200 grams
Tagliatelle
7.5 grams
Worcester Sauce
(Contains: Barley, Cereals containing gluten)
½ pot(s)
Dried Italian Herbs
28 grams
Red Wine Stock Paste
(Contains: Sulphites)
1 carton(s)
Finely Chopped Tomatoes with Onion and Garlic
200 grams
Lamb Mince
1 unit(s)
Courgette
(May contain traces of: Celery)
40 grams
Grated Hard Italian Style Cheese
(Contains: Milk, Egg)
Bring a large saucepan of water to the boil over high heat with a good pinch of salt.

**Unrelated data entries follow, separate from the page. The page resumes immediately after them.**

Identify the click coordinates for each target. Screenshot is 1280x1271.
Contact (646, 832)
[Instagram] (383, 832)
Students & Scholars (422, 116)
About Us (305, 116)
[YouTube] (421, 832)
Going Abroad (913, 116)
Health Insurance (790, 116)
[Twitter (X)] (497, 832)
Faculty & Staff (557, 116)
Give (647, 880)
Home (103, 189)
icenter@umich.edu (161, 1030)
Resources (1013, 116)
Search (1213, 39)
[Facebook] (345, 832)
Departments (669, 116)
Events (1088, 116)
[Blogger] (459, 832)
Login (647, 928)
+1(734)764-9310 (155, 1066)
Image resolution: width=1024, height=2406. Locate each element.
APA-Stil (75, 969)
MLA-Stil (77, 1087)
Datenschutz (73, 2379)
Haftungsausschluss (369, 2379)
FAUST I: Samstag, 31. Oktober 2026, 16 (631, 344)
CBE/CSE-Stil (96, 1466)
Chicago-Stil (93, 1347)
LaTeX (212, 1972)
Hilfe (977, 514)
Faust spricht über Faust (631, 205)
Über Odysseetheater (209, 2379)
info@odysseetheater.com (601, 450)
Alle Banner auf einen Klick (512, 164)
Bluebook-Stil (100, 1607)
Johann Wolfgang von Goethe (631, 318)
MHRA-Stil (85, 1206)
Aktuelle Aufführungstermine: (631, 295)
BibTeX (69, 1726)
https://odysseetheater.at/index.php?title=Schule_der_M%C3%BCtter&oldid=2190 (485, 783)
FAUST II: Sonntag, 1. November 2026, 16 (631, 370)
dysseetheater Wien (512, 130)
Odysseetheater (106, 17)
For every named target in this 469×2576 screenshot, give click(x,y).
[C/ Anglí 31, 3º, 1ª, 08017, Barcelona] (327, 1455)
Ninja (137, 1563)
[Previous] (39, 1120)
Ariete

Meanwhile, heat a large frying pan on high heat (no oil). When hot, add the lamb.
Cook, breaking up with a spoon, until just browned, 3-4 mins. Tip: Carefully pour away any excess fat if desired!
Sprinkle over the Italian herbs and cook, stirring, for another minute.
Meanwhile, trim the courgette then quarter lengthways. Chop witdthways into small pieces.
Add the tagliatelle to the saucepan of boiling water and cook for 12 mins.
When cooked, drain in a colander, return to the pan off the heat and drizzle with a little oil to stop it sticking together.
Meanwhile, add the worcester sauce to the lamb and allow to bubble away for a minute or so.
Stir in the courgette, finely chopped tomatoes, red wine stock pot and a pinch of sugar (if you have some), bring to the boil.
Reduce the heat to medium and simmer until the sauce is thick and tomatoey, 5-6 mins.
Tip: Add a splash of pasta water if it gets too thick.
Toss the tagliatelle through the sauce along with half the hard Italian cheese (if it's easier, transfer everything to the pasta saucepan to combine) until piping hot.
Taste and season with salt and pepper if needed.
Serve the lamb tagliatelle in bowls finished with a sprinkle of the remaining hard Italian cheese. Enjoy!